Tuesday, November 13, 2018, 12:37


Bleeds mean areas located at the very edge, that go beyond the line of cutting. This area usual is about 2 mm long, and is necessary, so the process of trimming (cutting out) wont leave white margins on the edge.

Like in any other type of professional equipment, the cutters and trimmers have decreasing in time accuracy, usually specified by the producer. This is due to thickness of the blade (which does not equal zero). Therefore, the area of the printed paper which will be trimmed is usually slightly wider then line drawn on the image.

Another cause of this inaccuracy is the lack of precision of printing presses. The position of the trimming line is usually given as its distance from the edge of the sheet. If, in the process of printing said distance would slightly change, the knife may or may not (and usually will not) hit precisely the place it should.

What then?

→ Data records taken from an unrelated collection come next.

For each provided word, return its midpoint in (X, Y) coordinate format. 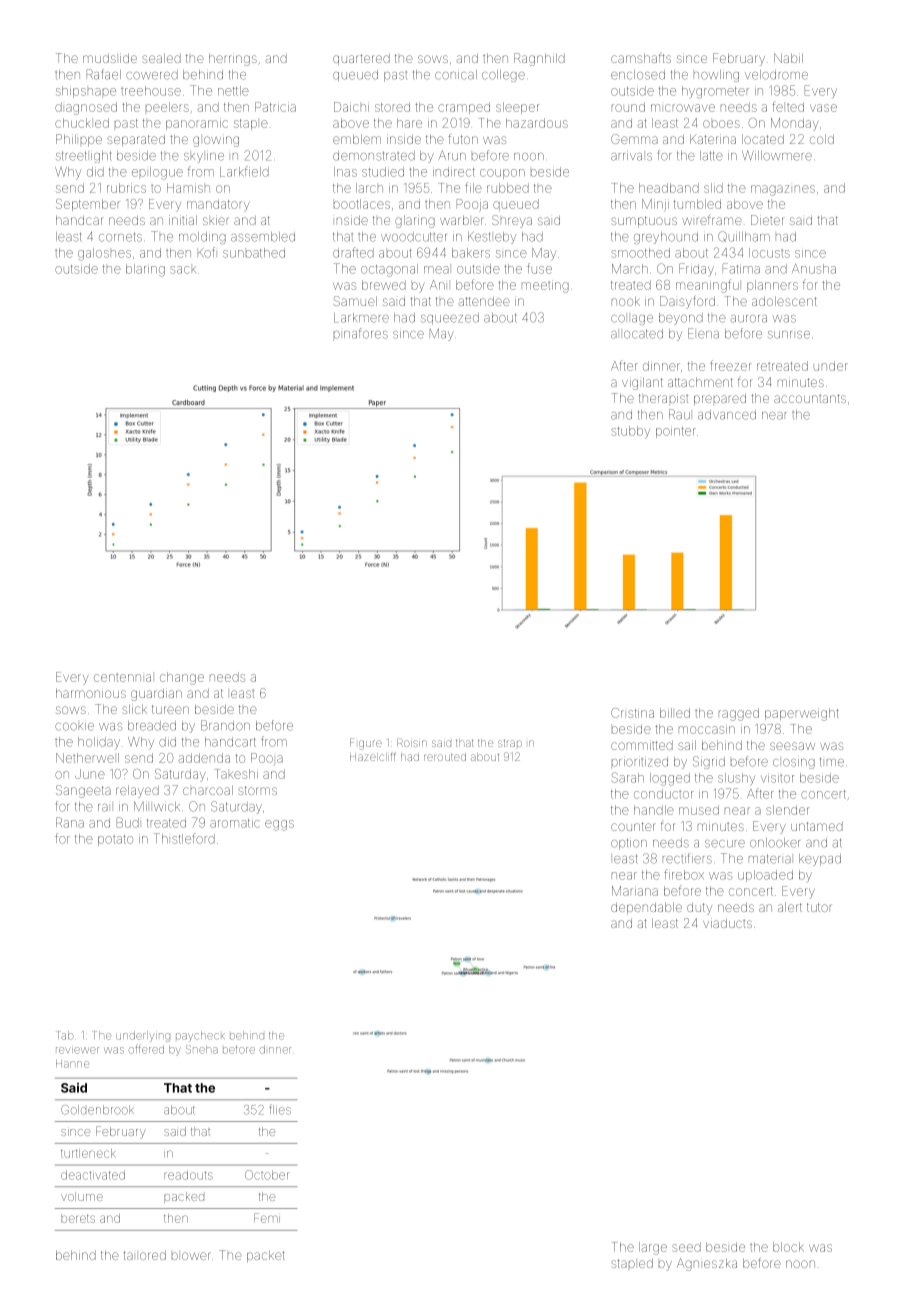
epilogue (157, 173)
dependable (646, 908)
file (473, 187)
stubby (631, 432)
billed (675, 713)
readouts (188, 1175)
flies (280, 1109)
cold (822, 139)
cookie (74, 727)
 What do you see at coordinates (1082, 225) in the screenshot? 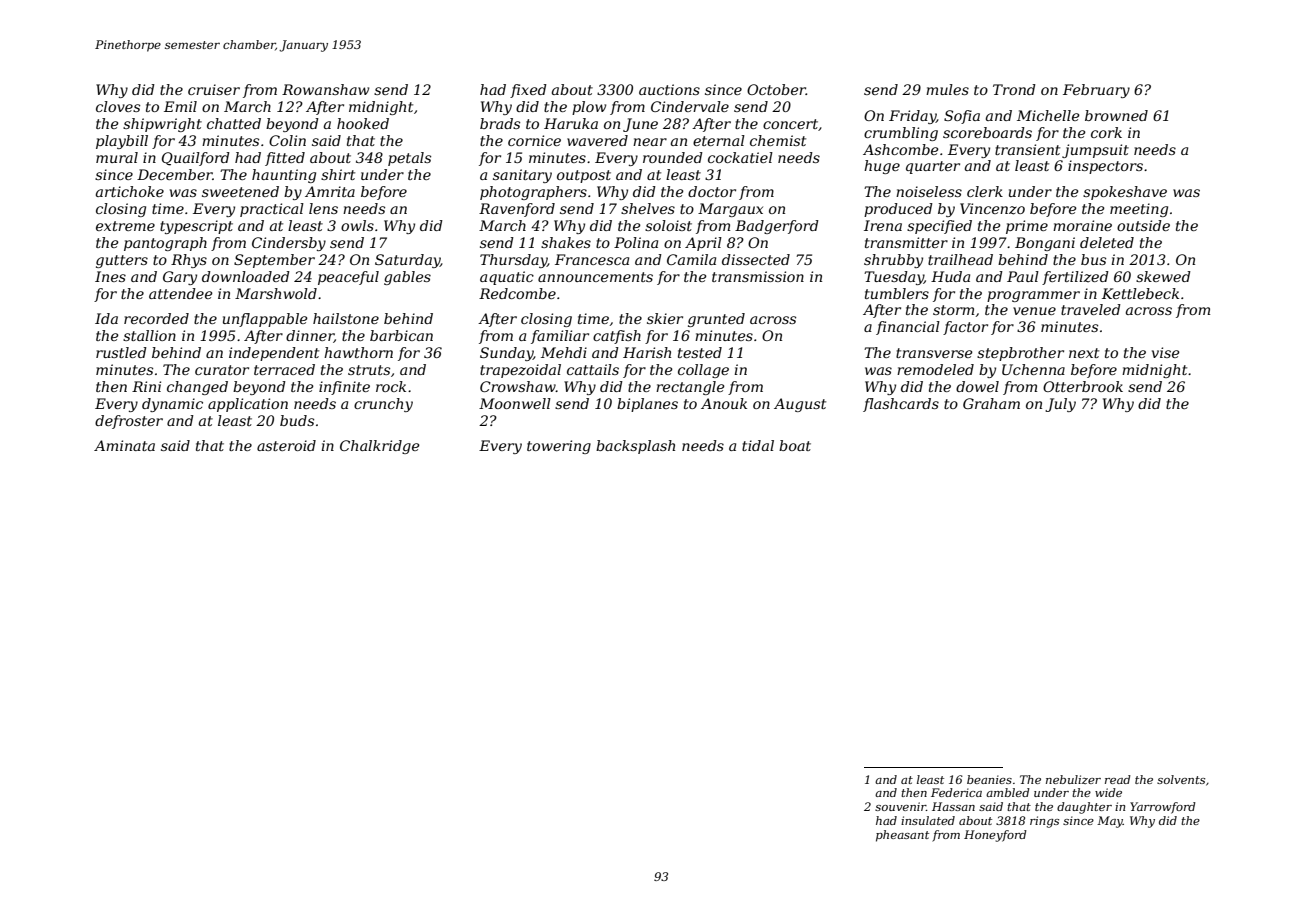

If the is no bleed on the image, and the knife have trimmed on the area beyond the margins, there will be a thick white line, which will contrast with colored image in a unsightly manner.

It’s always good to keep in mind those additional two millimeters on each side of your image. It should be noted, that 2 mm bleeds are not a part of given image, but the elements that will stick out beyond the area of use. That means we wont get a proper bleed by just up scaling the whole image. In modern graphic software, option to add proper bleeds is usually automatic, just remember about selecting the appropriate option while exporting a file.